**What needs to be done**
What you should end up with is an exact copy of the lines from the one holding "Click calendar icon in the СПРИНТ НАЧАТ card" through the last line of the entries below, both included, and nothing else; leave every picture out.

**The input**
—————

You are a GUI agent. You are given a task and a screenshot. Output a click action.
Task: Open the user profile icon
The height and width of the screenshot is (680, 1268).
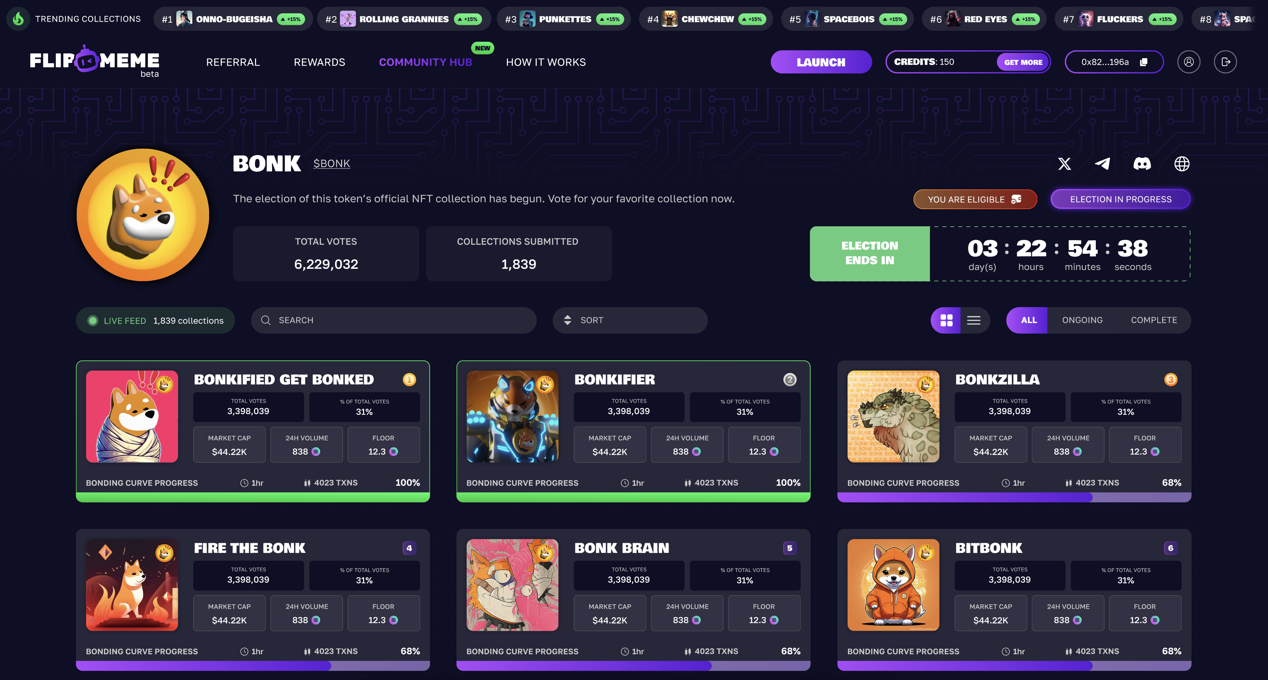coord(1189,62)
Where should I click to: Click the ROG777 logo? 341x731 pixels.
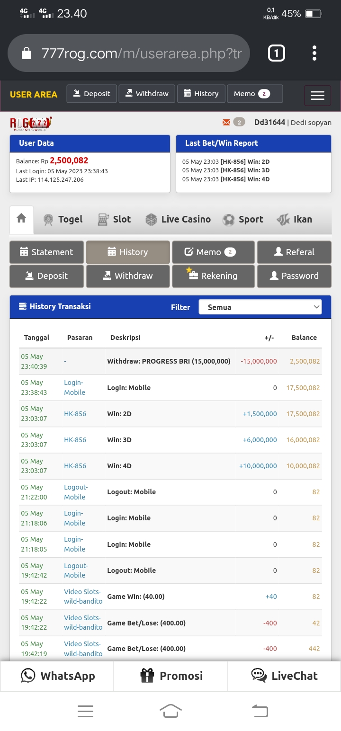pos(31,123)
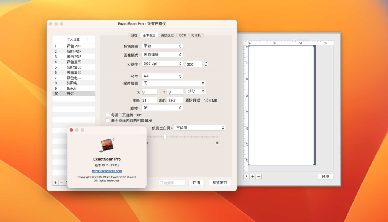Screen dimensions: 388x222
Task: Open the blank page detection dropdown 不侦测
Action: 200,128
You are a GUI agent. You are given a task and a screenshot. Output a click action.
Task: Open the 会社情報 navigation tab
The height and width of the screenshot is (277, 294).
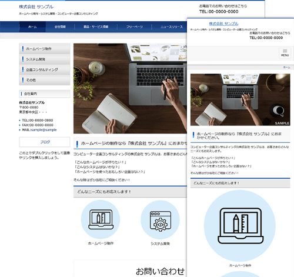point(60,26)
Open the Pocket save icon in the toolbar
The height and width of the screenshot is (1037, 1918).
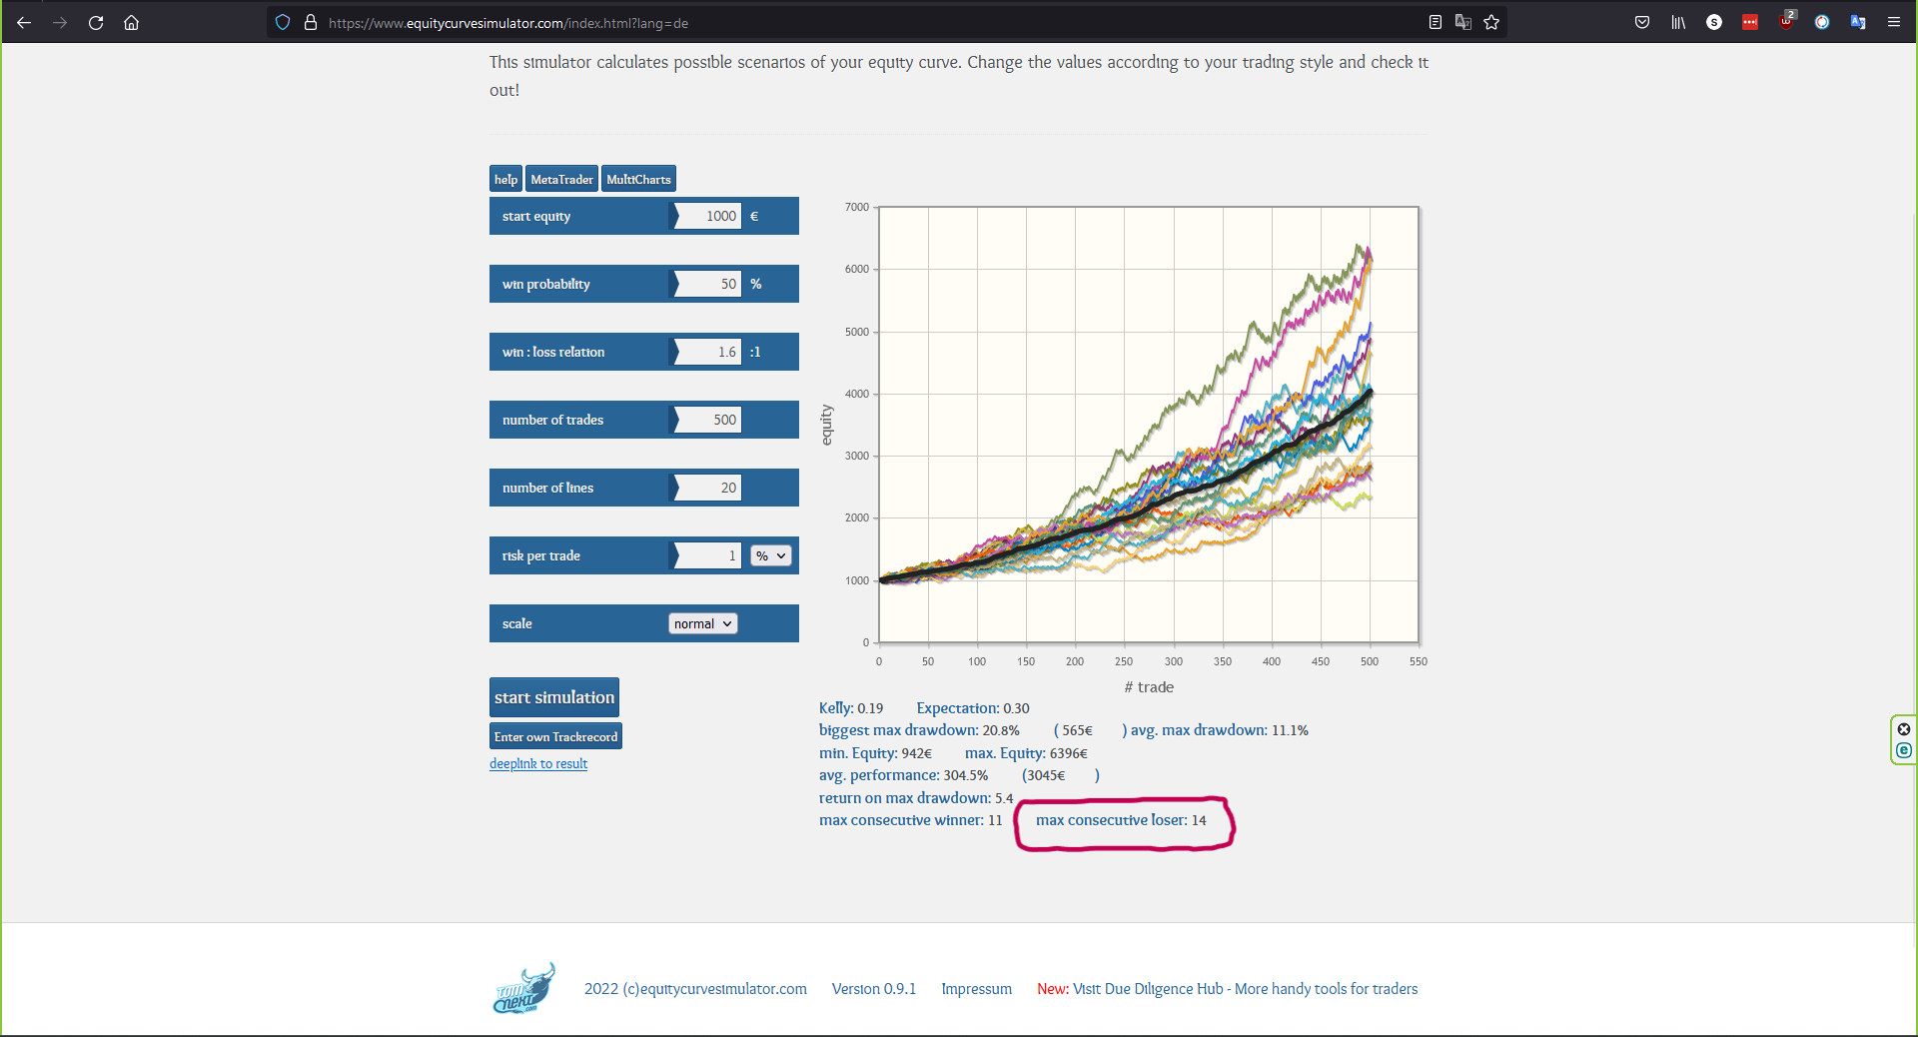coord(1642,22)
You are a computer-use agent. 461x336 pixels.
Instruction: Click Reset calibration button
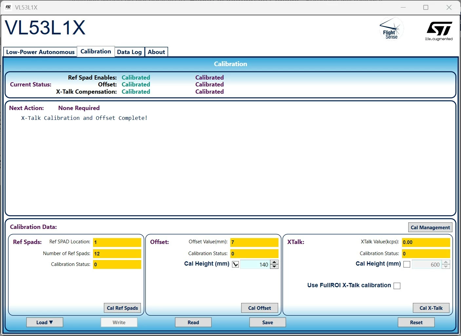[x=416, y=322]
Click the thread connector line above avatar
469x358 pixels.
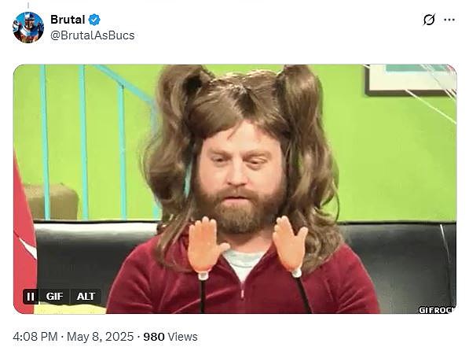(28, 6)
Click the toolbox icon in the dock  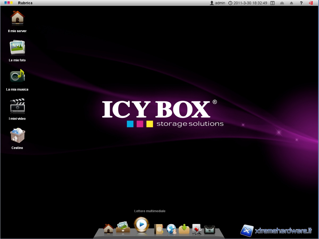click(x=209, y=229)
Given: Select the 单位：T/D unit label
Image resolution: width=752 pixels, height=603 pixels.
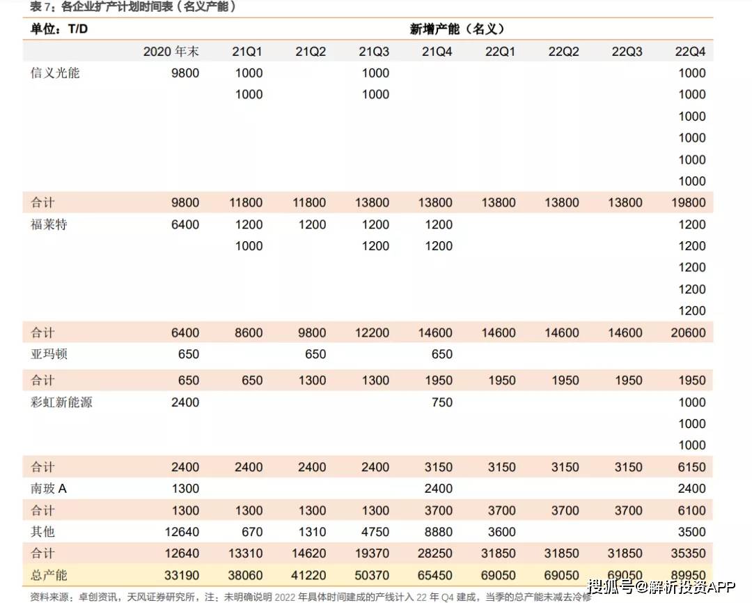Looking at the screenshot, I should pos(58,29).
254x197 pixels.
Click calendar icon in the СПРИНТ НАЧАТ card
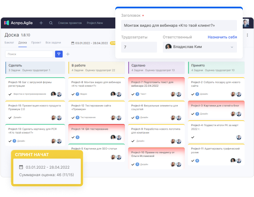pyautogui.click(x=21, y=167)
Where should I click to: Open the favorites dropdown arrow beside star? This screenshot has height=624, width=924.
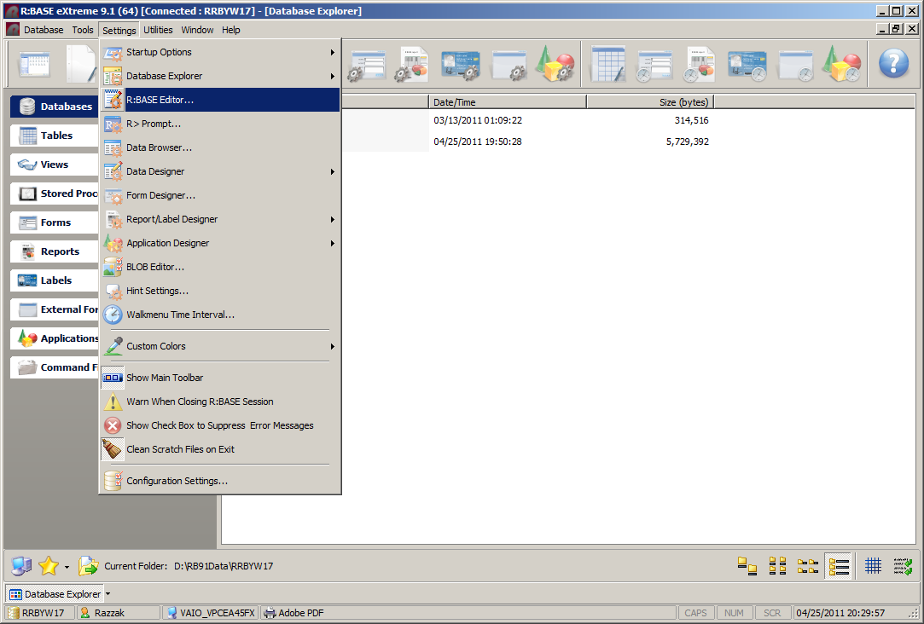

—————

**Answer to the problem**
Click calendar icon in the СПРИНТ НАЧАТ card
pyautogui.click(x=21, y=167)
Where should I click to: Open the favorites dropdown arrow beside star? This screenshot has height=624, width=924.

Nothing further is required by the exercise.